* _WHAT THE TASK REQUIRES_:
Repeat the records below exactly as they appear, from the line that contains "The image size is (262, 193)." through the line that contains "pos(1140,286)", inclusive.

* _ENTRIES SHOWN_:
• • • •

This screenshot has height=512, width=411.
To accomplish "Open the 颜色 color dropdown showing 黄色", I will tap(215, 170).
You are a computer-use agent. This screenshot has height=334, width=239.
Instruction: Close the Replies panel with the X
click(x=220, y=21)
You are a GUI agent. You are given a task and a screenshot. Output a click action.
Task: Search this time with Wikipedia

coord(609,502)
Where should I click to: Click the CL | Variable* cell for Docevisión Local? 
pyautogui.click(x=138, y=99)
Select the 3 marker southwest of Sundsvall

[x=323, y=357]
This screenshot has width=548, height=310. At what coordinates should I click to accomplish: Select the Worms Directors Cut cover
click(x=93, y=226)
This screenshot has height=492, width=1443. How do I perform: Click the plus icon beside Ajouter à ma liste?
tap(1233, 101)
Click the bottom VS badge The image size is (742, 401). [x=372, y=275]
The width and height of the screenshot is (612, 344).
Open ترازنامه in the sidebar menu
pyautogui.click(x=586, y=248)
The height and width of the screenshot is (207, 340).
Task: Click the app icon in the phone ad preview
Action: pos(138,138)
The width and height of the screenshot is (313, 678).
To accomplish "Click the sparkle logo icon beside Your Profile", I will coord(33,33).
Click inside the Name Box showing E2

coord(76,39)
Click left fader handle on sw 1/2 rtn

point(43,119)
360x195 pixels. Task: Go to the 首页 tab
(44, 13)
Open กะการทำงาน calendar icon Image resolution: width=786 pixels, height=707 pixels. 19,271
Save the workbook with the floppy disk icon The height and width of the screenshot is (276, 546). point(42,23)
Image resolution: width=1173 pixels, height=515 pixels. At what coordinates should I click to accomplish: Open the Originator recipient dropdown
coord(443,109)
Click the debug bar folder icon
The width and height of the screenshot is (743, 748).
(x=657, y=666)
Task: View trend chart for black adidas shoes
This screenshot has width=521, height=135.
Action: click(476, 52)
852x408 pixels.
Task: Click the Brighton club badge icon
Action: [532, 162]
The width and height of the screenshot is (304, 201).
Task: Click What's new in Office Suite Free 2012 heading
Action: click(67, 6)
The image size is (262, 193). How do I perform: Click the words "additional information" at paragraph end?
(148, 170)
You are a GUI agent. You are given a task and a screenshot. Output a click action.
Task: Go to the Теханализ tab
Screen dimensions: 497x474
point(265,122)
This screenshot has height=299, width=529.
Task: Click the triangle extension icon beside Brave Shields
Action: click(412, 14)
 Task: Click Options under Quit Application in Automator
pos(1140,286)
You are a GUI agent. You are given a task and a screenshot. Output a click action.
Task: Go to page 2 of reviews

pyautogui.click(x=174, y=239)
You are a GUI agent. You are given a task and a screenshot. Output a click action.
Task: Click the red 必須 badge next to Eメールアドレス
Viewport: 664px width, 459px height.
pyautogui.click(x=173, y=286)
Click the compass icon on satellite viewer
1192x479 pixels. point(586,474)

• • • •

* _ANSWER TO THIS PROBLEM_:
The image size is (262, 193). How do I perform: Click the words "additional information" at paragraph end?
(148, 170)
You are a GUI agent. You are given a task and a screenshot. Output a click action.
Task: Go to the Теханализ tab
Screen dimensions: 497x474
point(265,122)
This screenshot has height=299, width=529.
Task: Click the triangle extension icon beside Brave Shields
Action: click(412, 14)
 Task: Click Options under Quit Application in Automator
pos(1140,286)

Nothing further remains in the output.